Nombre de gens piégés

samedi 10 juillet 2010

Mammuth (2009) de B. Delepine et G. de Kervern


« La retraite, une caissière, un boucher, Royan, Depardieu, une moto, un super U, Adjani, un videur, Siné, une prostituée, le Rancho, des poupées, une piscine, la mer … » tels sont les ingrédients réunis au sein du nouveau film des compères Louise Michel pour aborder un thème de grande importance (et ce n’est pas Woerth qui va nous contredire) : la retraite, mais la retraite des plus démunis.

Si l’humour est toujours aussi présent (parfois satirique) le film conserve un aspect grave et sérieux de rigueur pour un thème aussi crucial. Les scènes « comiques » ne le sont qu’au dépend des personnages, semant ainsi le doute chez le spectateur qui ne sait plus s’il faut en rire ou en pleurer.

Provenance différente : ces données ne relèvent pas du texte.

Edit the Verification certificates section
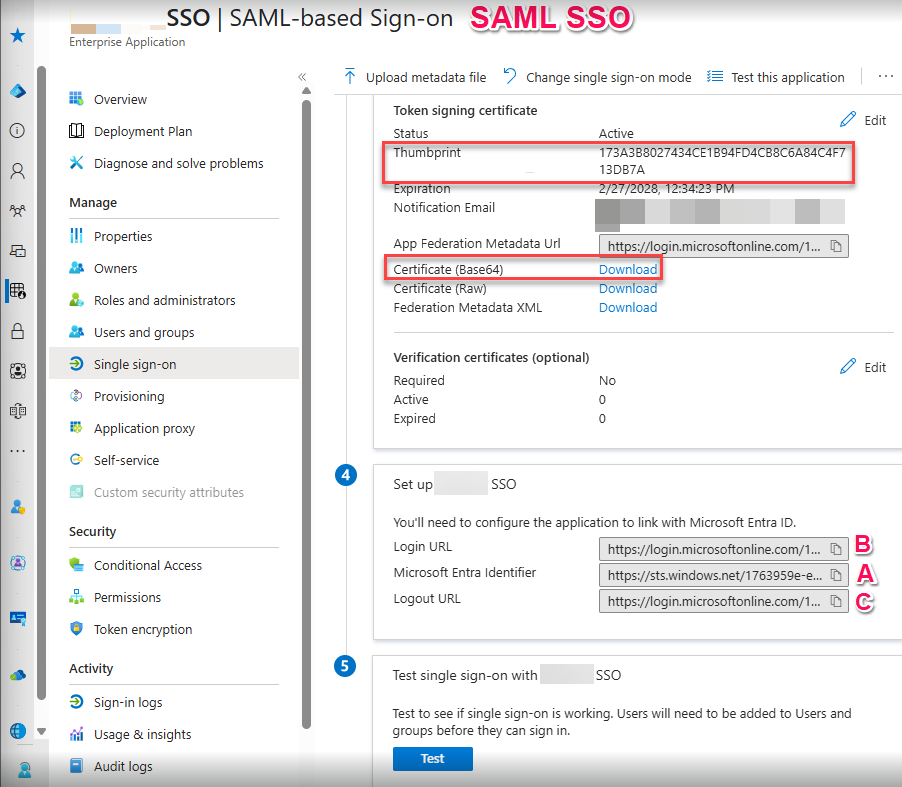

Pourtant si Depardieu est convaincant dans son rôle de boucher d’abattoir à la retraite, le film, lui, reste succinct ; on apprécie le paysage (Charente-Maritime oblige), mais on ne sait pas par quel bout prendre le mammouth : des scènes difficiles comme la rencontre avec le videur ou avec sa nièce à complètement folle-dingue côtoient des scènes hilarantes en présence de Kervern lui-même ou de Siné en grande forme.

Mais si comme moi tu reste mitigé face à ce film c’est tout simplement « parce que t’es con »…

Max la menace.

1 commentaire:

  1. T'es moche, tu pues, t'es con: message univoque pour nos amis les futurs retraités...
    Moralité on ne discute pas contre les préjugés.
    On s'enfuie sur sa moto, traverser les plaines monotones de Charente (si, si j'insiste: monotone).

    Un film qui flirte avec l'anarchisme stricto sensu, réponse au dialogue social que des gens bien placés invoquent mais qui est définitivement inexistant.